Colonel, it's disturbing the patients.
Captain Pierce says to tell you he requests you do something.
- And? - That's it, sir.
- Yeah, all right.
Let's go.
- Would you like your helmet, sir? We'll stop at the latrine.
Well? He's still down.
He's not doing very well at all.
- Let's give him two more units.
- Yes, Doctor.
Major? This is Colonel Potter.
Bird Colonel Sherman Potter.
Do you read me, Major? Good! Now can it or move it.
Got that, Major? Good! [Gunshot.]
My gun went off.
I don't know how.
He's not gonna die, is he? It's my first day.
- It's all right.
- Of course he's not gonna die.
- Sit down.
- The pain The pain - I forgive you, kid.
- I didn't mean it.
- It's nothing.
Klinger, it's just a scratch.
- There it goes.
- My whole life is passing in front of me.
Ma! Pa! - Have we got the right shoulder? - LaVerne.
So long, Harry.
- Klinger! - Paul.
Oh, I'm coming, Uncle Jake.
- Klinger, you're all right.
- Was the gun loaded? - The lights are fading.
I'm too young.
No! No! - Could you at least bleed? - [Grunts.]
- What is the matter with you? Oh, Klinger! - He's molting.
How can I thank you for pulling me through, Doc? I can't remember a tougher case, unless it was removing a kitten from my house slipper.
- I can't describe the agony.
- Uh-huh.
Shooting pains all down my arm.
My head is on fire.
I have no sense of touch.
I think I got what Bette Davis had in Mrs.
Don't move.
I'll get Claude Rains.
George Brent's not available.
Thanks for trying to cheer up my morale, sir.
Klinger, it's us.
You don't have to perform for me.
I will never surrender.
This is my ticket.
They gotta send me home.
I've done my bit.
I've been shackin' up with rats, eatin' swill on a shingle, and now my arm's half blown off.
- It's just a scratch.
- How do you know? What about tetanus? - Nah.
- It could've been of a rusty bullet.
- I'll give you a shot.
- No shots.
I'm allergic.
I blow up like a balloon.
I'll give you an anti-balloon shot.
- Lie down and rest.
- I'd rather do it in my own bed.
- All right.
Go back to your tent.
- My bed in Toledo.
If it was up to me, I'd stick a $1,000 stamp on your nose and put you in the next mailbag.
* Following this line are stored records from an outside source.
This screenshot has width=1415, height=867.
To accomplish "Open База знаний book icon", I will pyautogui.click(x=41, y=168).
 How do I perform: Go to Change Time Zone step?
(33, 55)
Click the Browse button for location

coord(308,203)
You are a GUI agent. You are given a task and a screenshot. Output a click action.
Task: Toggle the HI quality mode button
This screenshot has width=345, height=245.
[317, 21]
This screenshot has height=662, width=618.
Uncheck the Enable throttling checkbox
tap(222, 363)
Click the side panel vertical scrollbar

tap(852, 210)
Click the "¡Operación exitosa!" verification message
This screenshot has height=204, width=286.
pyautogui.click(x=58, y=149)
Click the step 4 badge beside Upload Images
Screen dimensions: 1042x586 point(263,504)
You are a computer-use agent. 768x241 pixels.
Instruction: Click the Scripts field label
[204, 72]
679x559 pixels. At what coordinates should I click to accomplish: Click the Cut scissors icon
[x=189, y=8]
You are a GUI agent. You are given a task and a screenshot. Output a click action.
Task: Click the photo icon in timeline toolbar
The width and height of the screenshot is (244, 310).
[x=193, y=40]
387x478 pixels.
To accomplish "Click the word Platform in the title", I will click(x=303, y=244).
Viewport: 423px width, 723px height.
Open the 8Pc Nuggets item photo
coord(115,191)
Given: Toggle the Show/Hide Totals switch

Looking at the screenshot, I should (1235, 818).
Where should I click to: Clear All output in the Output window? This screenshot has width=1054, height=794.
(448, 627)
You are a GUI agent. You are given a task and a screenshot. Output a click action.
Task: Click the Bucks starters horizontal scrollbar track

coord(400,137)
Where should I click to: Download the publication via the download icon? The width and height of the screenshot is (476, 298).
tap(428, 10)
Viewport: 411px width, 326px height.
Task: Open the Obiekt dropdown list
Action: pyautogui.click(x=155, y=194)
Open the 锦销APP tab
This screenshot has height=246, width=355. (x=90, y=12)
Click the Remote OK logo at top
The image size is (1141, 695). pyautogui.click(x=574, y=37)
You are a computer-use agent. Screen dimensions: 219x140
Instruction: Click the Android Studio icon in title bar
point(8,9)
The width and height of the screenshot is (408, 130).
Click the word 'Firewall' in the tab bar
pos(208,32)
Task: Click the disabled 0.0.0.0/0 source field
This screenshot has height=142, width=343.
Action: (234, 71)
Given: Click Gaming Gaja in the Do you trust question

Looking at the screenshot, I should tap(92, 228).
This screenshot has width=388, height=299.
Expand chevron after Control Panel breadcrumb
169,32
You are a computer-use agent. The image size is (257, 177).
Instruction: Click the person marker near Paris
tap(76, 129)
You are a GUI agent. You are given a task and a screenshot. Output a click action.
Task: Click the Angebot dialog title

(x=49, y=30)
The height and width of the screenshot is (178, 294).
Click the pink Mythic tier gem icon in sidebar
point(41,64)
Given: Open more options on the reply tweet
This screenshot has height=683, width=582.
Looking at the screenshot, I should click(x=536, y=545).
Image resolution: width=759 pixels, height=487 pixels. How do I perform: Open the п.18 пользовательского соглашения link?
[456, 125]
Your trouble is, there's nothing wrong with you.
If you could get really hurt or get killed, you'd be in great shape.
I ain't got that kind of luck.
Stay here where it's warm.
Why can't they ever have a war in Florida? [Explosion.]
- Radar! Those idiots are still shelling! - Sir, they're still shelling us.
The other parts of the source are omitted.